Background: The relationship between airway structural changes and inflammation is unclear in early cystic fibrosis (CF) lung disease. A study was undertaken to determine changes in airway remodelling in children with CF compared with appropriate disease and healthy controls.

Methods: Bronchoalveolar lavage and endobronchial biopsy were performed in a cross-sectional study of 43 children with CF (aged 0.3–16.8 years), 7 children with primary ciliary dyskinesia (PCD), 26 with chronic respiratory symptoms (CRS) investigated for recurrent infection and/or cough and 7 control children with no lower airway symptoms. Inflammatory cells, cytokines, proteases and matrix constituents were measured in bronchoalveolar lavage fluid (BALF). Reticular basement membrane (RBM) thickness was measured on biopsy specimens using light microscopy.

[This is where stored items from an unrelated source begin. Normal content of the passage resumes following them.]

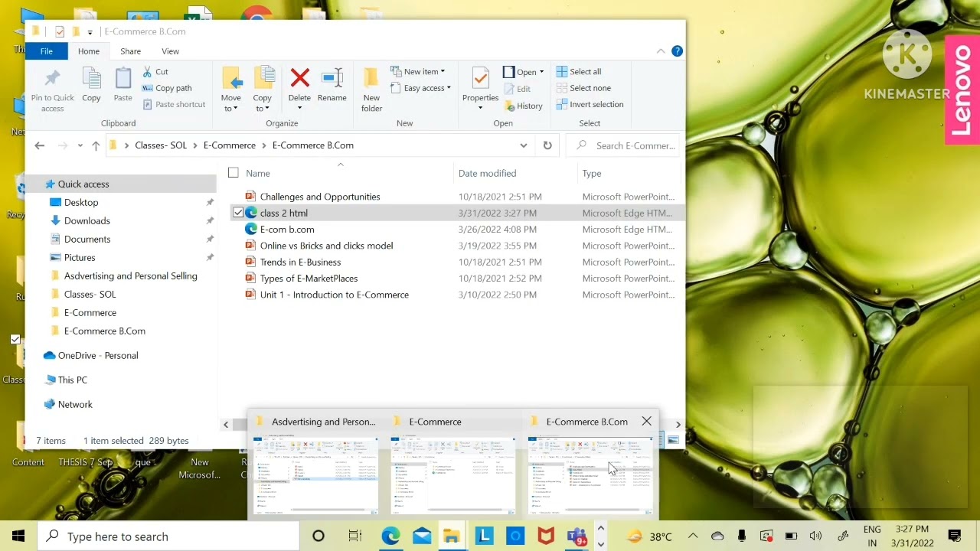980x551 pixels.
Task: Click Pin to Quick access icon
Action: pyautogui.click(x=52, y=79)
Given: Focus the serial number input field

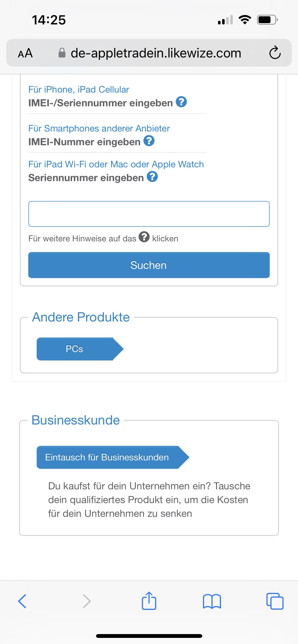Looking at the screenshot, I should [x=149, y=214].
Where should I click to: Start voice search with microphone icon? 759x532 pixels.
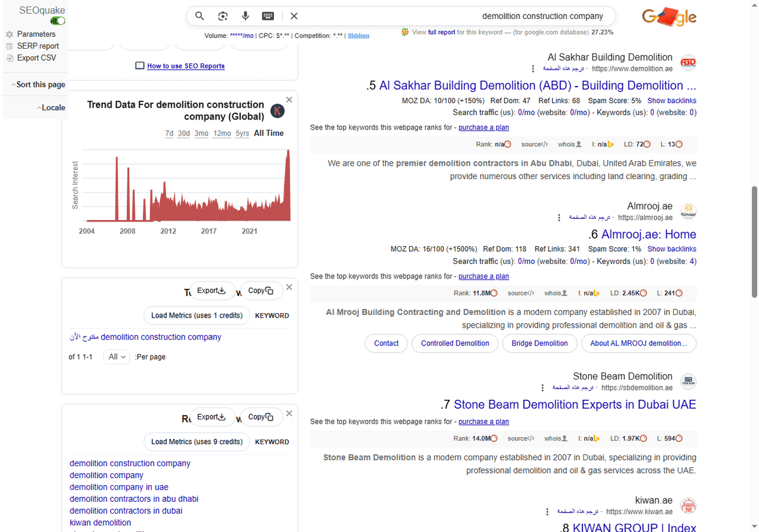[245, 16]
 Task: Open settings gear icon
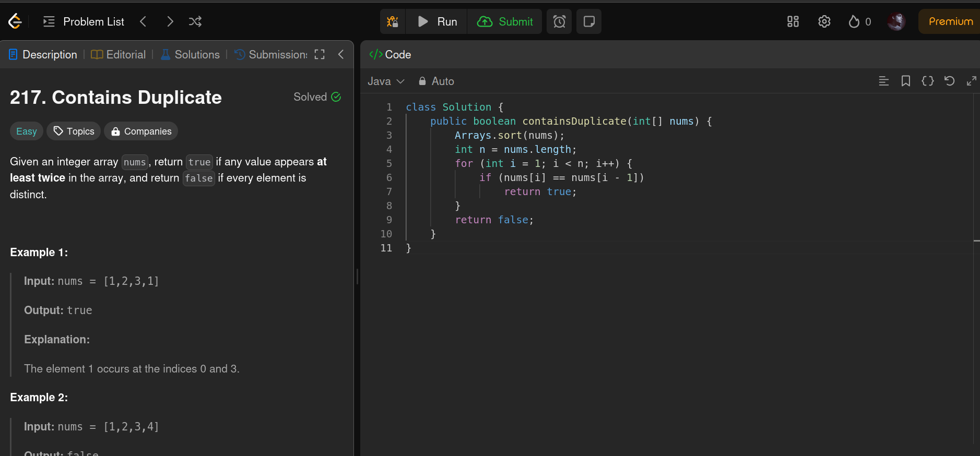click(x=824, y=21)
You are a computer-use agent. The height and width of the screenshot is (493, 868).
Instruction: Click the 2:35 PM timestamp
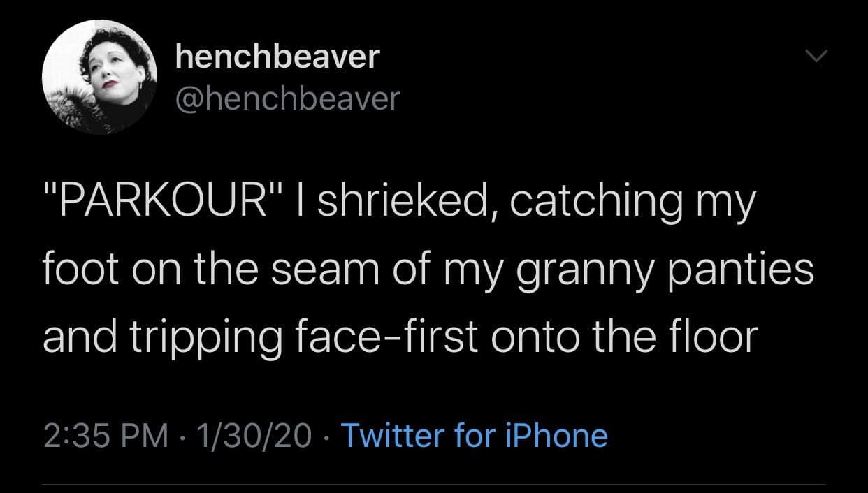[106, 435]
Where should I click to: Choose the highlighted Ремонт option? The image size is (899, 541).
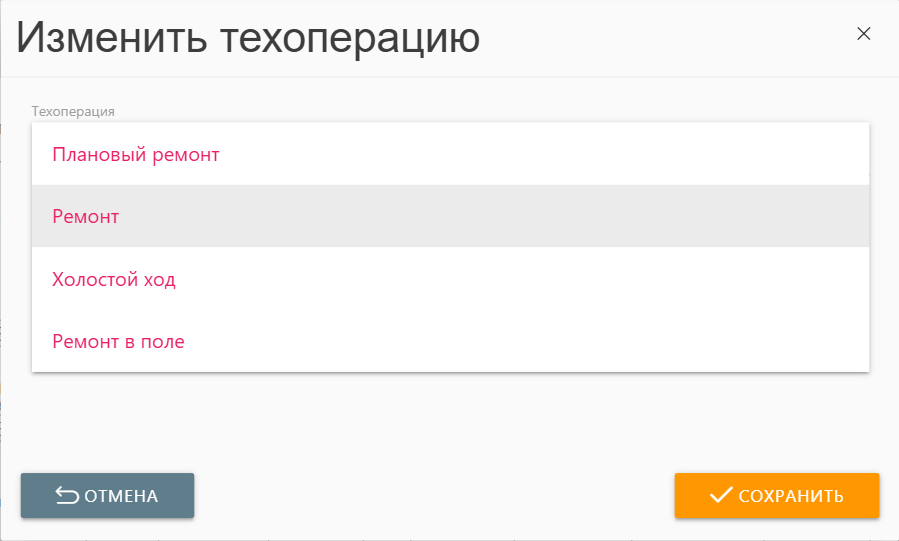pyautogui.click(x=86, y=217)
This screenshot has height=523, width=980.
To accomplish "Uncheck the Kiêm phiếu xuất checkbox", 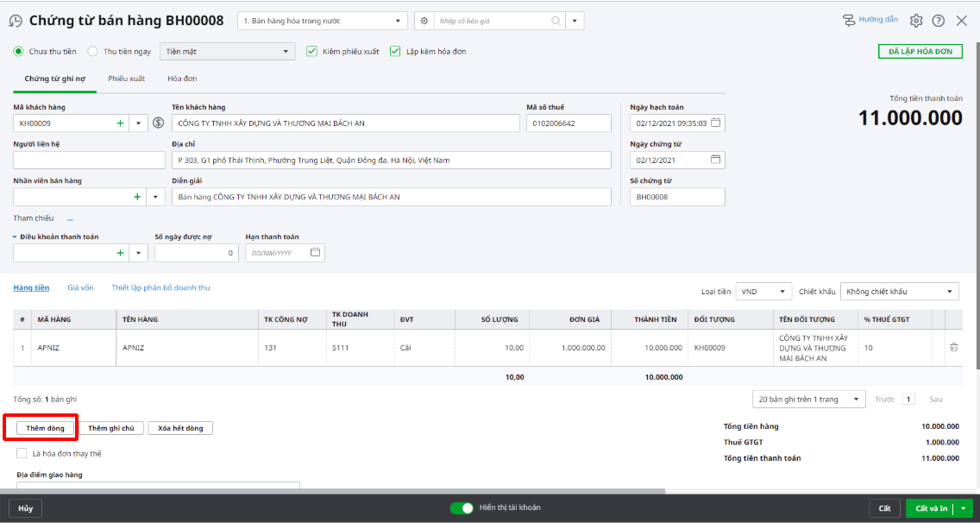I will 312,52.
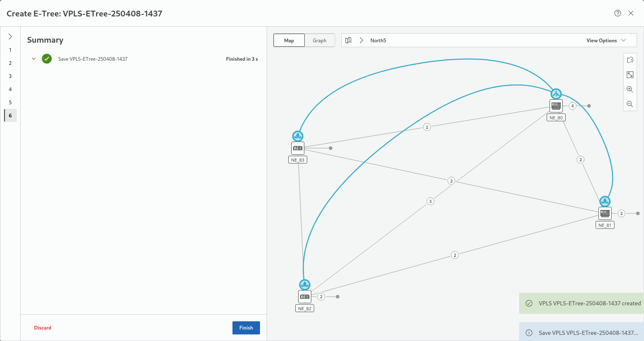
Task: Click the Finish button
Action: [x=246, y=328]

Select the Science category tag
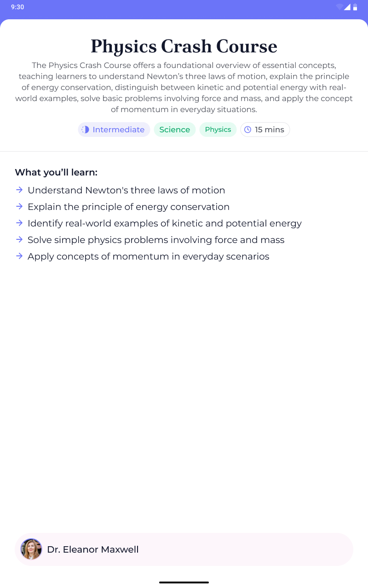(175, 130)
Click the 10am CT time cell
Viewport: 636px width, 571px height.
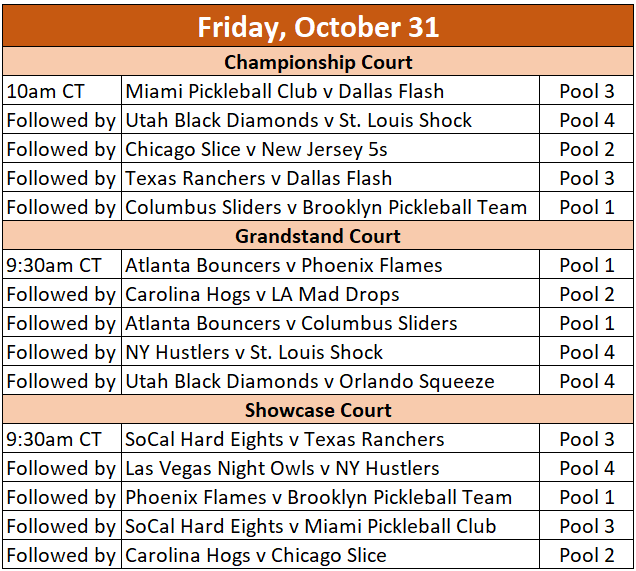(46, 91)
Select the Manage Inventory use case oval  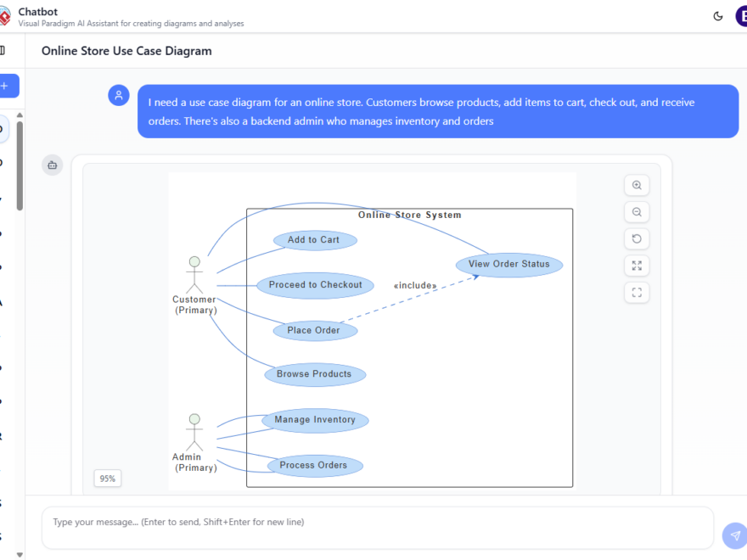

Results: Increased concentrations of elastin, glycosaminoglycans and collagen were found in BALF from children with CF compared with the CRS group and controls, each correlating positively with age, neutrophil count and proteases (elastase activity and matrix metalloproteinase-9 (MMP-9) concentration). There were significant negative correlations between certain of these and pulmonary function (forced expiratory volume in 1 s) in the CF group (elastin: r = −0.45, p<0.05; MMP-9:TIMP-1 ratio: r = −0.47, p<0.05). Median RBM thickness was greater in the CF group than in the controls (5.9 μm vs 4.0 μm, p<0.01) and correlated positively with levels of transforming growth factor-β1 (TGF-β1; r = 0.53, p = 0.01), although not with other inflammatory markers or pulmonary function.

Conclusions: This study provides evidence for two forms of airway remodelling in children with CF: (1) matrix breakdown, related to inflammation, proteolysis and impaired pulmonary function, and (2) RBM thickening, related to TGF-β1 concentration but independent of other markers of inflammation.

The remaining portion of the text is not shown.